Vegetarian diet in pregnancy

 Vegetarians can meet their protein needs by eating select milk and egg foods, protein-rich vegan foods like nuts, hummus, and beans, soy milk, soy cheese, soy yogurt, and tofu. Pregnant women require an additional 45 grams of carbohydrates per day which can be obtained from fruits, vegetables, grains, and several dairy products. Nuts and vegetable oils can provide the dietary fat requirement for pregnant women. Carbohydrates enriched with folic acid reduce the rate of birth defects. Milk, yogurt, dark green leafy vegetables such as spinach, dried beans and peas and cheese are good sources of calcium.

 

Role of dietary fibres in pregnancy

 Dietary fibre is a nutrient that cannot get digested by human gastrointestinal tract. It absorbs water and helps bowel movements. Insoluble fibre like vegetables (especially dark green leafy ones), root vegetable skins, fruit skins, whole wheat products are essential during pregnancy to prevent constipation. Soluble fibres absorb water, bind to fatty acids and slow down sugar absorption. Some types of soluble fibres are: kidney beans, sprouts, broccoli, spinach, apple, orange, grapefruit, grapes, prunes, grains, oatmeal etc.

 

Choosing fruits and vegetables

Pregnant women need at least 70 mg of Vitamin C daily, which is contained in fruits such as oranges, grapefruits and honeydew, and vegetables such as broccoli, tomatoes, and sprouts. At least 2-4 servings of fruit and 4 or more servings of vegetables daily is recommended during pregnancy. Fresh fruit contains lots of essential vitamins and nutrients and eating plenty of fresh fruit during pregnancy can help wellbeing of mother and baby. Broccoli and dark, green vegetables, such as kale and spinach, contain vitamin C, vitamin K, vitamin A, calcium, iron, folate and potassium which are essential in pregnancy.

 

 

Planning meals in pregnancy

 Pregnant women should plan for small frequent meals. Lighter meals help prevent gastrointestinal upsets like abdominal distension and vomiting. Fatty foods like fried, baked snacks can be replaced by servings of fruits and nuts. Drinking 3-4 litres of water daily is essential during pregnancy.

 

Foods to avoid vomiting of pregnancy

Foods with high content of sugar, fat or salt lead to vomiting in pregnancy. A large evening meal can give rise to morning sickness. Having small and frequent meals and drinking a lot of cold water suppresses vomiting sickness of pregnancy.

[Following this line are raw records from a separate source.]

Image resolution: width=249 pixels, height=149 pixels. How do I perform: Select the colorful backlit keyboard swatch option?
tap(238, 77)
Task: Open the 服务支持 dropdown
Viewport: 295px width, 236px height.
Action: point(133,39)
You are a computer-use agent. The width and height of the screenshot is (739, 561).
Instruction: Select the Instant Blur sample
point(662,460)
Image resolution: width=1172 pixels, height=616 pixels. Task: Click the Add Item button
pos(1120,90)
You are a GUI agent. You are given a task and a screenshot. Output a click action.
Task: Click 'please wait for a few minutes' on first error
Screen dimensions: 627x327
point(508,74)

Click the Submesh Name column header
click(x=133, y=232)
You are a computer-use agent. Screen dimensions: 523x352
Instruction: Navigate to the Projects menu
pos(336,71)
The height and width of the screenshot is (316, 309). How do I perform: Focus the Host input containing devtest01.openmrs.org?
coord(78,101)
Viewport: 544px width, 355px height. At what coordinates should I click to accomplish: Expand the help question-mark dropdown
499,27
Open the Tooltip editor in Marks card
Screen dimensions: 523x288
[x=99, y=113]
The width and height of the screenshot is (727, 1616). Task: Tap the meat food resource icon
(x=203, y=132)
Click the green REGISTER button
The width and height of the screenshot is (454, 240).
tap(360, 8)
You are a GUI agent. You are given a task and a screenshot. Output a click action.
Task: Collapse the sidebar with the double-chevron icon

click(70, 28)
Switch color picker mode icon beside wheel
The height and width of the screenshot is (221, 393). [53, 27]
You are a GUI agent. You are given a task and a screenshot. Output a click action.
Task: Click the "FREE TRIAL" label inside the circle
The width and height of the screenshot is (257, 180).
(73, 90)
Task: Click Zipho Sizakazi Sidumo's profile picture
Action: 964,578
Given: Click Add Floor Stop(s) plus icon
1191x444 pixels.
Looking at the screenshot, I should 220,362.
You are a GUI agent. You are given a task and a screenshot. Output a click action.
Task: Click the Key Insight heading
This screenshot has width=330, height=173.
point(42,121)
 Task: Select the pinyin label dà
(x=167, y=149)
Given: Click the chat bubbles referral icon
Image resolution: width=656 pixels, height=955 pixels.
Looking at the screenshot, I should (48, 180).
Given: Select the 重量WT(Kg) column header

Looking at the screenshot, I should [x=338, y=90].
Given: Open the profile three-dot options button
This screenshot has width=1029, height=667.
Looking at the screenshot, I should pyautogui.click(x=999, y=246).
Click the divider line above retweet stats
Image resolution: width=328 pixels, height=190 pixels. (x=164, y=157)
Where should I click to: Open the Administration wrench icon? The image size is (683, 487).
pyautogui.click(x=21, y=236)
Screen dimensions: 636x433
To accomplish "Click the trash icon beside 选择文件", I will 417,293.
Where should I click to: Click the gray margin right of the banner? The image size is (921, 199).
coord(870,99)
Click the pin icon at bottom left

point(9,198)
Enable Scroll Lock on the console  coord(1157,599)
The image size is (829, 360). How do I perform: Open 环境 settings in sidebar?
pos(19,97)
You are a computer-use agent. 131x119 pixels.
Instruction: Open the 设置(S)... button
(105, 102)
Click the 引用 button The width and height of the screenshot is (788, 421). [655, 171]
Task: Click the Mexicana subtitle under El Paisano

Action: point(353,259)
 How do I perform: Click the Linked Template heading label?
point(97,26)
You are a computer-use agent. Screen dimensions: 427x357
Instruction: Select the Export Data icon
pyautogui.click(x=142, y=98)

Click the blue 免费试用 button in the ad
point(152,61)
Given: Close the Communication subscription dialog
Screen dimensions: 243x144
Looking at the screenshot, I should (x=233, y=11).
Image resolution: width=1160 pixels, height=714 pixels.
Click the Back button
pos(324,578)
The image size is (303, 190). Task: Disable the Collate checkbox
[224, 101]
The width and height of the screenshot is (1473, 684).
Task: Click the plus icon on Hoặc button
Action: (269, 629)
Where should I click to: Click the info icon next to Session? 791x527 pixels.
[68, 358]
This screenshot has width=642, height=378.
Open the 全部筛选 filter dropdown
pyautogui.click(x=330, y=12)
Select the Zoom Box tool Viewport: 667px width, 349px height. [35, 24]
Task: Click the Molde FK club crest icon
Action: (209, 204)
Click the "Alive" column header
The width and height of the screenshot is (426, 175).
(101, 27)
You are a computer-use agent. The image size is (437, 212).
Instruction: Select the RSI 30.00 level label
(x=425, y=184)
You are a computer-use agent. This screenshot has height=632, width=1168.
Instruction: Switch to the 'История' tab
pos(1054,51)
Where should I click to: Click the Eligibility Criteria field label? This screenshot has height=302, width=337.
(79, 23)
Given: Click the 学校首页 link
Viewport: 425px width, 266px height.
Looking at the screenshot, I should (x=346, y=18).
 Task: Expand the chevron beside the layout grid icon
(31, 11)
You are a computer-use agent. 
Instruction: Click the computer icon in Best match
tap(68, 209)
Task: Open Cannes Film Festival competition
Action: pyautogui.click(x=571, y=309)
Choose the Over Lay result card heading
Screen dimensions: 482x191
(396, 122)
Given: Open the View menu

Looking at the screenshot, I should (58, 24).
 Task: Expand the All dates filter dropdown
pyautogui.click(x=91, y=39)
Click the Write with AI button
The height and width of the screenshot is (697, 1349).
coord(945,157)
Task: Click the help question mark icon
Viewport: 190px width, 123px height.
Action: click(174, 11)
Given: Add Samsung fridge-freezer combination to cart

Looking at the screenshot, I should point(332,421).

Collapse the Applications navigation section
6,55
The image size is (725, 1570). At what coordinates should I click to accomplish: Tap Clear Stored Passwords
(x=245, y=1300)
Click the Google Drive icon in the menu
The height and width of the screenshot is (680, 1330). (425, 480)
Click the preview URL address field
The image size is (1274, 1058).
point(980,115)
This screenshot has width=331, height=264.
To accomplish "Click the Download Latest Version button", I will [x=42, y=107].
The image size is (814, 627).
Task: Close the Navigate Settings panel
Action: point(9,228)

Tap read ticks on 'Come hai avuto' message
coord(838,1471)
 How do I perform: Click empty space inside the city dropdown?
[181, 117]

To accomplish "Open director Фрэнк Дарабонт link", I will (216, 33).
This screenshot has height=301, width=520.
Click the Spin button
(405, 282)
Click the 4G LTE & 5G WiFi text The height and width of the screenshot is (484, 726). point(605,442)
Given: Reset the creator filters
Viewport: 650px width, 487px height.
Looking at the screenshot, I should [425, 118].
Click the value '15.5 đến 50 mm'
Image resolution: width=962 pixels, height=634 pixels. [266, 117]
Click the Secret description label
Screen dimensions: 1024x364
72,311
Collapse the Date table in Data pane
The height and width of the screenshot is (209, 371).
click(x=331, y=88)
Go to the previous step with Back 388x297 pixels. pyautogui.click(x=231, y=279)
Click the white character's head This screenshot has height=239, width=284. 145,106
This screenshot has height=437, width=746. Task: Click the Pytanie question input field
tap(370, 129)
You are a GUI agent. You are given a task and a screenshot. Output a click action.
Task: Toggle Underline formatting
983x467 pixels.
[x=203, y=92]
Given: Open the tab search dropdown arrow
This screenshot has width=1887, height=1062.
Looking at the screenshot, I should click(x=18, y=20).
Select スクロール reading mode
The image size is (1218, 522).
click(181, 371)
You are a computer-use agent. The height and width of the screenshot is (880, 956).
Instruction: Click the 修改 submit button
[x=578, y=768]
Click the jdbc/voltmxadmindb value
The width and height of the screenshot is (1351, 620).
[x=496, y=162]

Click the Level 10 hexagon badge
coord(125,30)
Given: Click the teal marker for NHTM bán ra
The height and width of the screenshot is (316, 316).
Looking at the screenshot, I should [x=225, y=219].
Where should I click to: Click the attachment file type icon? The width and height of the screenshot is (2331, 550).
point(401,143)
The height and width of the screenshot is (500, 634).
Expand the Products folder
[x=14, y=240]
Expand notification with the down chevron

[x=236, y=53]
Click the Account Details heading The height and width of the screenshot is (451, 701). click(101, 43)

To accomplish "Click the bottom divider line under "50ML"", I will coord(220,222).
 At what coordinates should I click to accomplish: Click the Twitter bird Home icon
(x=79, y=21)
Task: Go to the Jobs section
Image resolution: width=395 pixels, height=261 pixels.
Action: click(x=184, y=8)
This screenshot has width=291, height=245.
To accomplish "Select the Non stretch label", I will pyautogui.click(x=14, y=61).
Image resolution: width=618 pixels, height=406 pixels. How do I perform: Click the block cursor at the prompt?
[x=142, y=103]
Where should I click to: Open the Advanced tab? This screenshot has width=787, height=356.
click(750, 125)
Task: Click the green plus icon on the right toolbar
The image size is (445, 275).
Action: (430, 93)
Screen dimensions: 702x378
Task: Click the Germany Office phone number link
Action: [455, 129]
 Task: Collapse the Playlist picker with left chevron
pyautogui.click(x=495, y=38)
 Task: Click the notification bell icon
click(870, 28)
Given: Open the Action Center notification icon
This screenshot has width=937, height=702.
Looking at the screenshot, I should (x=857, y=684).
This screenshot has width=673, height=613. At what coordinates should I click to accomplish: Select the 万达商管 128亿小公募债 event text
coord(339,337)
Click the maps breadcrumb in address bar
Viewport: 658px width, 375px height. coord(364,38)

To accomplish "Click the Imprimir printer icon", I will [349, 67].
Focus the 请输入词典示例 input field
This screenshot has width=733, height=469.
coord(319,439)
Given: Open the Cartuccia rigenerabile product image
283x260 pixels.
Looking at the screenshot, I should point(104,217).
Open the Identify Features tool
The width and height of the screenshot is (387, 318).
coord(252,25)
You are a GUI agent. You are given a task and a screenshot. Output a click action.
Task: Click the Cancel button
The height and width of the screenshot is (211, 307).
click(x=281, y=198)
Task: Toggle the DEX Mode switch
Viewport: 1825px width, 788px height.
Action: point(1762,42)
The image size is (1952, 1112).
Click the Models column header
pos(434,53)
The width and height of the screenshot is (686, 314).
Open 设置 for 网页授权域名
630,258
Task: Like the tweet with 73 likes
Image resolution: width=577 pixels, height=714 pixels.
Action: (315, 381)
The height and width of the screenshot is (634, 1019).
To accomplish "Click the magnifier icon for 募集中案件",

At times, fast foods and street foods can cause food poisoning and better be avoided in pregnancy.

 

Vitamins and minerals in pregnancy

 The lack of calcium, iron, iodine and other vitamins lead to baby’s learning disabilities, delay in language development, behavioural problems, delayed motor skill development, and a lower I.Q. Deficiency of Folic acid in pregnancy leads to severe malformations of the brain and spinal cord.  Folic acid is found in green leafy vegetables, broccoli, beans, citrus fruits and liver.

 Eating well during pregnancy is essential and the guidelines for eating well for a healthy pregnancy are simple and easy to follow. Healthy eating keeps the mother safe throughout pregnancy and provides baby the essential nutrients they need inside the uterus.